West Texas Intermediate rose toward $81 a barrel, putting the US benchmark on course for a gain of about 1 per cent this week. Chinese consumption has been picking up after the top crude importer abandoned virus restrictions, with signs of increased buying by refiners in the physical market.
Still, weakness elsewhere has limited the rally. European Central Bank President Christine Lagarde vowed policy would remain tight as inflation was still too high. In the US, Federal Reserve Vice Chair Lael Brainard, considered a dove, said Thursday that rates will need to stay elevated for a period.

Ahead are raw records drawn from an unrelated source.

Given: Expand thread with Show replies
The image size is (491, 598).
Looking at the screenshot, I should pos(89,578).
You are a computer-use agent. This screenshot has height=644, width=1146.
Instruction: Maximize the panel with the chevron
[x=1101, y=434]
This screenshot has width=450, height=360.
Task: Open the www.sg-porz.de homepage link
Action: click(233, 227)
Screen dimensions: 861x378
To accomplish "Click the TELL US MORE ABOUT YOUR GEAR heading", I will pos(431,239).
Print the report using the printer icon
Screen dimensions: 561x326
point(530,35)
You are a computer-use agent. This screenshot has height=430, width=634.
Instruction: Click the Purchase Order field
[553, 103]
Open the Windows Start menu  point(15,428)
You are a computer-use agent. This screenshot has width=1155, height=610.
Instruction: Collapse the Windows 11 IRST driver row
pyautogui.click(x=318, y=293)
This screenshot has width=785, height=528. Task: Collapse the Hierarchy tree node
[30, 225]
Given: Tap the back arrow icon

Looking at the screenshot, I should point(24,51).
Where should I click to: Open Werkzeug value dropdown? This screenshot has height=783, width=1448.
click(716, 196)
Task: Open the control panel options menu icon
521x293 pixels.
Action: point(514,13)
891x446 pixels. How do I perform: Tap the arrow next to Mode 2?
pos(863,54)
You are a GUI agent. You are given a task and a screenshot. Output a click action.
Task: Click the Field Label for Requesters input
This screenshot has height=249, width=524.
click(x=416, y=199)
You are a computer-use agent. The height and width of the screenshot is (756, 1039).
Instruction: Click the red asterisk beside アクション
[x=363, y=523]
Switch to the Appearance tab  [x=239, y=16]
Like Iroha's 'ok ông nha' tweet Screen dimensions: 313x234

Crude has been whipsawed in the first three weeks of the new year as investors took stock of the market’s opposing forces, as well as the outlook for Russian flows into 2023 as sanctions are tightened amid the war in Ukraine. Against that backdrop, there are widely divergent outlooks from banks on where crude is headed, with Goldman Sachs Group arguing Brent could top $100 a barrel, while JPMorgan Chase & Co. is much more cautious.
“Prices gained as China optimism continued to reign,” said Charu Chanana, market strategist at Saxo Capital Markets Pte in Singapore. “Reports that China’s Covid caseload has peaked further boosted optimism that demand will start to recover more sustainably.”
Trading activity in crude markets has been picking up after liquidity dwindled last year, exacerbating prices swings. Holdings of global benchmark Brent have climbed to their biggest since March as futures trading volumes grew, and open interest in US benchmark WTI has also gained.
In the coming weeks, traders will be looking for any impact on Russian refined-product shipments caused by a price cap and European Union ban on imports that start on February 5. The moves follow a similar US-led measure on crude shipments introduced last year. Some European countries are pushing for the crude cap to be lowered, but the Biden administration is resisting.